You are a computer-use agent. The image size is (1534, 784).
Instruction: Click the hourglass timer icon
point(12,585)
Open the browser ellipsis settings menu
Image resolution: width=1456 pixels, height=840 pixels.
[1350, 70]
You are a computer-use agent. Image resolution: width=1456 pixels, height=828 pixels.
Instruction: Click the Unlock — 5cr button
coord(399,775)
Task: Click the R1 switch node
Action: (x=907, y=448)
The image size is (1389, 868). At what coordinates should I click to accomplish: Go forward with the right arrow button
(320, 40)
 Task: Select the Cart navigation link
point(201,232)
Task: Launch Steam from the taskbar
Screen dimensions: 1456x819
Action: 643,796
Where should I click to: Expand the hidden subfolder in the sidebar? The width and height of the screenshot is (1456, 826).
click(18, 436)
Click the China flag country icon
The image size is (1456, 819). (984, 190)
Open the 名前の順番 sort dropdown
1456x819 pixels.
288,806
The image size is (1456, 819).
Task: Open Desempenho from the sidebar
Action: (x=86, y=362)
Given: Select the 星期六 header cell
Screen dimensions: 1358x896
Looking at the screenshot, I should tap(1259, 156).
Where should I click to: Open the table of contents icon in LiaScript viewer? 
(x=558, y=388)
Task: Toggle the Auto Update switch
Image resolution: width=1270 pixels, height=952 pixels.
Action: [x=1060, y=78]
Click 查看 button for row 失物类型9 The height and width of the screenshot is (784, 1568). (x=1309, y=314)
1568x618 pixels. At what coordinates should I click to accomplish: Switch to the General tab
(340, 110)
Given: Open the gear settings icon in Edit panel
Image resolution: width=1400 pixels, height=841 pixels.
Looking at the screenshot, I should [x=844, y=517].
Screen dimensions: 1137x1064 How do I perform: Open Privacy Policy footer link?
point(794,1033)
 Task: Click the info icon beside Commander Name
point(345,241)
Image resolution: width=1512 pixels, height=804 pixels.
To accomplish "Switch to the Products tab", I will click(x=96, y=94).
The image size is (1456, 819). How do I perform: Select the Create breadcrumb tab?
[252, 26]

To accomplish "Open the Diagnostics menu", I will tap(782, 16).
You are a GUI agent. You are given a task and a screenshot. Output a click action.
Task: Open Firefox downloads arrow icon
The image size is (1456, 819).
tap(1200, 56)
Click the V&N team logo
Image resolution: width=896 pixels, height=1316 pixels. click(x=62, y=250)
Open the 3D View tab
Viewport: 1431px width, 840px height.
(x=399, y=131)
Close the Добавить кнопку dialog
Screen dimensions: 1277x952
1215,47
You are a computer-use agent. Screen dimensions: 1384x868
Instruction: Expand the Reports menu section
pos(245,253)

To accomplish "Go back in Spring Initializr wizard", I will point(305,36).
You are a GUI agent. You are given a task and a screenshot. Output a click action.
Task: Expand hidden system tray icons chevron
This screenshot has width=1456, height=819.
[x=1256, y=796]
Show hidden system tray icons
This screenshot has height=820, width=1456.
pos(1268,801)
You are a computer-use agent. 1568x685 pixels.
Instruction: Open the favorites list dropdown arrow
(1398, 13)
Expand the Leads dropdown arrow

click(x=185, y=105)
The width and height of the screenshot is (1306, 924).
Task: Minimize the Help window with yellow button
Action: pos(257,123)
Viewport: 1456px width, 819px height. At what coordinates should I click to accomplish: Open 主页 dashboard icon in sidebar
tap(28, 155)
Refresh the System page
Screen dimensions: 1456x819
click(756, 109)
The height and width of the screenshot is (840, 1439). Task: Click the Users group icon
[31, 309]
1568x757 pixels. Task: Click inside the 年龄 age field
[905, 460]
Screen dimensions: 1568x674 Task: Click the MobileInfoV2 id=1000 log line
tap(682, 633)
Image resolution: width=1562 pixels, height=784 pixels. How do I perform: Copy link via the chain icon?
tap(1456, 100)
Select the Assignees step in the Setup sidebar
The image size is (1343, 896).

::::::::::

◆ What is needed
Write out the entries verbatim, all of them.

◆ Reply
You are a computer-use agent. The image size is (1534, 784).
Instruction: Click the hourglass timer icon
point(12,585)
Open the browser ellipsis settings menu
Image resolution: width=1456 pixels, height=840 pixels.
[1350, 70]
You are a computer-use agent. Image resolution: width=1456 pixels, height=828 pixels.
Instruction: Click the Unlock — 5cr button
coord(399,775)
Task: Click the R1 switch node
Action: (x=907, y=448)
The image size is (1389, 868). At what coordinates should I click to accomplish: Go forward with the right arrow button
(320, 40)
 Task: Select the Cart navigation link
point(201,232)
Task: Launch Steam from the taskbar
Screen dimensions: 1456x819
Action: 643,796
Where should I click to: Expand the hidden subfolder in the sidebar? The width and height of the screenshot is (1456, 826).
click(18, 436)
Click the China flag country icon
The image size is (1456, 819). (984, 190)
Open the 名前の順番 sort dropdown
1456x819 pixels.
288,806
The image size is (1456, 819).
Task: Open Desempenho from the sidebar
Action: (x=86, y=362)
Given: Select the 星期六 header cell
Screen dimensions: 1358x896
Looking at the screenshot, I should tap(1259, 156).
Where should I click to: Open the table of contents icon in LiaScript viewer? 
(x=558, y=388)
Task: Toggle the Auto Update switch
Image resolution: width=1270 pixels, height=952 pixels.
Action: [x=1060, y=78]
Click 查看 button for row 失物类型9 The height and width of the screenshot is (784, 1568). (x=1309, y=314)
1568x618 pixels. At what coordinates should I click to accomplish: Switch to the General tab
(340, 110)
Given: Open the gear settings icon in Edit panel
Image resolution: width=1400 pixels, height=841 pixels.
Looking at the screenshot, I should [x=844, y=517].
Screen dimensions: 1137x1064 How do I perform: Open Privacy Policy footer link?
point(794,1033)
 Task: Click the info icon beside Commander Name
point(345,241)
Image resolution: width=1512 pixels, height=804 pixels.
To accomplish "Switch to the Products tab", I will click(x=96, y=94).
The image size is (1456, 819). How do I perform: Select the Create breadcrumb tab?
[252, 26]

To accomplish "Open the Diagnostics menu", I will tap(782, 16).
You are a GUI agent. You are given a task and a screenshot. Output a click action.
Task: Open Firefox downloads arrow icon
The image size is (1456, 819).
tap(1200, 56)
Click the V&N team logo
Image resolution: width=896 pixels, height=1316 pixels. click(x=62, y=250)
Open the 3D View tab
Viewport: 1431px width, 840px height.
(x=399, y=131)
Close the Добавить кнопку dialog
Screen dimensions: 1277x952
1215,47
You are a computer-use agent. Screen dimensions: 1384x868
Instruction: Expand the Reports menu section
pos(245,253)

To accomplish "Go back in Spring Initializr wizard", I will point(305,36).
You are a GUI agent. You are given a task and a screenshot. Output a click action.
Task: Expand hidden system tray icons chevron
This screenshot has width=1456, height=819.
[x=1256, y=796]
Show hidden system tray icons
This screenshot has height=820, width=1456.
pos(1268,801)
You are a computer-use agent. 1568x685 pixels.
Instruction: Open the favorites list dropdown arrow
(1398, 13)
Expand the Leads dropdown arrow

click(x=185, y=105)
The width and height of the screenshot is (1306, 924).
Task: Minimize the Help window with yellow button
Action: pos(257,123)
Viewport: 1456px width, 819px height. At what coordinates should I click to accomplish: Open 主页 dashboard icon in sidebar
tap(28, 155)
Refresh the System page
Screen dimensions: 1456x819
click(756, 109)
The height and width of the screenshot is (840, 1439). Task: Click the Users group icon
[31, 309]
1568x757 pixels. Task: Click inside the 年龄 age field
[905, 460]
Screen dimensions: 1568x674 Task: Click the MobileInfoV2 id=1000 log line
tap(682, 633)
Image resolution: width=1562 pixels, height=784 pixels. How do I perform: Copy link via the chain icon?
tap(1456, 100)
Select the Assignees step in the Setup sidebar
The image size is (1343, 896).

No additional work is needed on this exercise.